May 1, 2021 - Apr 30, 2025
Total Budget

EUR 1,905,211.25



The objective of FunTomP is to reformulate traditional Mediterranean tomato products considering the current consumer trend of ‘functional foods’, using leaf proteins (by-products of sugar beet processing) and olive powder by using novel and eco-friendly processing technologies that will impact the nutrients minimally. Tomato will be transformed to different functional foods (juices, sauces, leather, bars, powder mixes) offering extra health benefits to satisfy the consumer demand while keeping a sustainable product and process cycle with the valorization of agricultural waste.

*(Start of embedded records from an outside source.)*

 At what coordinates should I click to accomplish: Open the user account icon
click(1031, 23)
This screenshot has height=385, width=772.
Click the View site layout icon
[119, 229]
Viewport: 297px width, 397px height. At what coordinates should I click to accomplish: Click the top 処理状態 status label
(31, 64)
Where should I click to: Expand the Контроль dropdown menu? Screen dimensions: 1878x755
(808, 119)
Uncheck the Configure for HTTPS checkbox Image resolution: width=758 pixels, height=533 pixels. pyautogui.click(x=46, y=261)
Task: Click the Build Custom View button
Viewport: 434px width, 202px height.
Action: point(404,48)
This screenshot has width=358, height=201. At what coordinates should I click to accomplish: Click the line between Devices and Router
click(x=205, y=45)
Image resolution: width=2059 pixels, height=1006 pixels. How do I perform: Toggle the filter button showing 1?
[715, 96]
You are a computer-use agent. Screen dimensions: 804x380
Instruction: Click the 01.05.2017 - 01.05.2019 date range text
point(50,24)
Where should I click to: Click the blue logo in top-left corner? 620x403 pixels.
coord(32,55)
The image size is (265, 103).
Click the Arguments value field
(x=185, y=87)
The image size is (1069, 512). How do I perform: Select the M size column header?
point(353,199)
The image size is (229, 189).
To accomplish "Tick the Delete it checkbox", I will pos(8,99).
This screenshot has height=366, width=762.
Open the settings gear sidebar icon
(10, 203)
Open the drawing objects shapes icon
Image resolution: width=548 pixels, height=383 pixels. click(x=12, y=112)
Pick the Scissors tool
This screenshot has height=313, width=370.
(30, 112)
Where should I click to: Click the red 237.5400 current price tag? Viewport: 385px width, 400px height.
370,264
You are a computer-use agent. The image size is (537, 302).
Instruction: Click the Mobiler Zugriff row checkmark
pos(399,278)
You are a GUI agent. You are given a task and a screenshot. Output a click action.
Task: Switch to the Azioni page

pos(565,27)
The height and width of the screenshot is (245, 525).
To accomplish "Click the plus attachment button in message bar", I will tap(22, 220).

-To use the byproduct of the sugar beet industry (~Europe provides 50% of beet sugar), the beet leaves as a protein source and extract and perform a detailed characterization study (structural, chemical, and physical) for the leaf proteins; -To produce a stable high antioxidant value new olive powder that was pre-processed by high-pressure homogenization to keep the olive oil in the powder in capsulated form for the prevention of leakage during drying and to use microwave vacuum for drying purposes as an energy efficient method; -To produce functional foods formulated with the obtained olive powder, leaf protein, and tomato in the form of juices, sauces, dry mixes (instant juice/sauce), leathers, and tomato bars by using alternative technologies and evaluate the products’ physicochemical, nutritional, anti-cancer and sensorial properties

Problems and Needs Analysis

To develop solutions for the changing needs of the new millennia population of the Mediterranean countries by developing new products that will attract their attention.